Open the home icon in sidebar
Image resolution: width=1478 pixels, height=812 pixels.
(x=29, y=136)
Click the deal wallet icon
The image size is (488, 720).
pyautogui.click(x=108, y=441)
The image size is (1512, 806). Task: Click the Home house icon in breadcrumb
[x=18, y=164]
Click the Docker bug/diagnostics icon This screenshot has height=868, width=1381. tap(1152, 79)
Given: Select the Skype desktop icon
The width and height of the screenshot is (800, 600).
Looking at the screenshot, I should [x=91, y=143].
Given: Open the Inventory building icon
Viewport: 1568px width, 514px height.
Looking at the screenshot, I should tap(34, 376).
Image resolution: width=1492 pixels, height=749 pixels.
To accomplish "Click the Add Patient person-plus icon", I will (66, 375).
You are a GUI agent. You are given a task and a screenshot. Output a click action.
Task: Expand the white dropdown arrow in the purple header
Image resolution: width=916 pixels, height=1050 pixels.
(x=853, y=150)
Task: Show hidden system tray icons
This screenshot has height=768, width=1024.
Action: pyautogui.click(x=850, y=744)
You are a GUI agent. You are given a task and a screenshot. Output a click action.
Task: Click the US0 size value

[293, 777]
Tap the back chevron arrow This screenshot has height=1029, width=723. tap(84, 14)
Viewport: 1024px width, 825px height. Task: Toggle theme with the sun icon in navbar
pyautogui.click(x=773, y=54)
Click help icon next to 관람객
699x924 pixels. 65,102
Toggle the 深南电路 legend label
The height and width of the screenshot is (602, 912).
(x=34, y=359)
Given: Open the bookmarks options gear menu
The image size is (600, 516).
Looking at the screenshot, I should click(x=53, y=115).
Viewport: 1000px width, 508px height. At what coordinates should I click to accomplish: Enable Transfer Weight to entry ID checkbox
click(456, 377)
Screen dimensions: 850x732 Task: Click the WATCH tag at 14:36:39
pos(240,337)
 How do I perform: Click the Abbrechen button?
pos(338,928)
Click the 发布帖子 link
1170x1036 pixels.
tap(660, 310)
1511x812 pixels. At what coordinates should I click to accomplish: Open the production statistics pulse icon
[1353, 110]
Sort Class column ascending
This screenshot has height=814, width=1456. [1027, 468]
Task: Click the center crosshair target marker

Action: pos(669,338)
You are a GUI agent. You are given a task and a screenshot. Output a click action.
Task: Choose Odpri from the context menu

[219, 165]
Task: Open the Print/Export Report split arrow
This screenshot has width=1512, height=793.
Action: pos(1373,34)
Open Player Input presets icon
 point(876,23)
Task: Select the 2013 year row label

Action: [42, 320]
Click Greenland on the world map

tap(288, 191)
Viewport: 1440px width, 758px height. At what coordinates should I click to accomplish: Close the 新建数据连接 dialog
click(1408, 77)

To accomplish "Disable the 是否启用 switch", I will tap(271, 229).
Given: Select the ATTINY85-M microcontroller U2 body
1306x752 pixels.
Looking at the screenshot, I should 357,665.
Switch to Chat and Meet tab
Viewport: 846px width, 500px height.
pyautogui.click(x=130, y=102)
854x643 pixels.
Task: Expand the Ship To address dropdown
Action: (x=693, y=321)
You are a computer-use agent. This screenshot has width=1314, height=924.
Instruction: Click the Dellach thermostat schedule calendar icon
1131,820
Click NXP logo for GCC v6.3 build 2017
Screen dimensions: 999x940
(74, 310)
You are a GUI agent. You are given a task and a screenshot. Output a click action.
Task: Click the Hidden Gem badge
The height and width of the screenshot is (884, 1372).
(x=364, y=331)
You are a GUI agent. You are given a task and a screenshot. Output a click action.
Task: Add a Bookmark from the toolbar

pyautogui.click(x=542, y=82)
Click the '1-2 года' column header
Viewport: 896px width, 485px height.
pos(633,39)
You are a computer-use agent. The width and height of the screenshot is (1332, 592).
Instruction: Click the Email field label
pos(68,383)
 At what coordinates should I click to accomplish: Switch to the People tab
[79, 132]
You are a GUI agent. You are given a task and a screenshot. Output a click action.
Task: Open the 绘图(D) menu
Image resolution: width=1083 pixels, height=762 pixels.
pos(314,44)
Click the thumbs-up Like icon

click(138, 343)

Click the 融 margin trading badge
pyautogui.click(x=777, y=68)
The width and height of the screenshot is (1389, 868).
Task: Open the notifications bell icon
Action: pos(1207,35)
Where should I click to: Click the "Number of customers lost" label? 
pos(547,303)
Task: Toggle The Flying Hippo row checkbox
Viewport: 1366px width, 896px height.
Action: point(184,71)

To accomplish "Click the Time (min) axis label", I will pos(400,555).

————————

■ What to produce ■
Using the records above, state how many lines contain "will"; a single number is the whole answer.

■ Exercise answer ■
3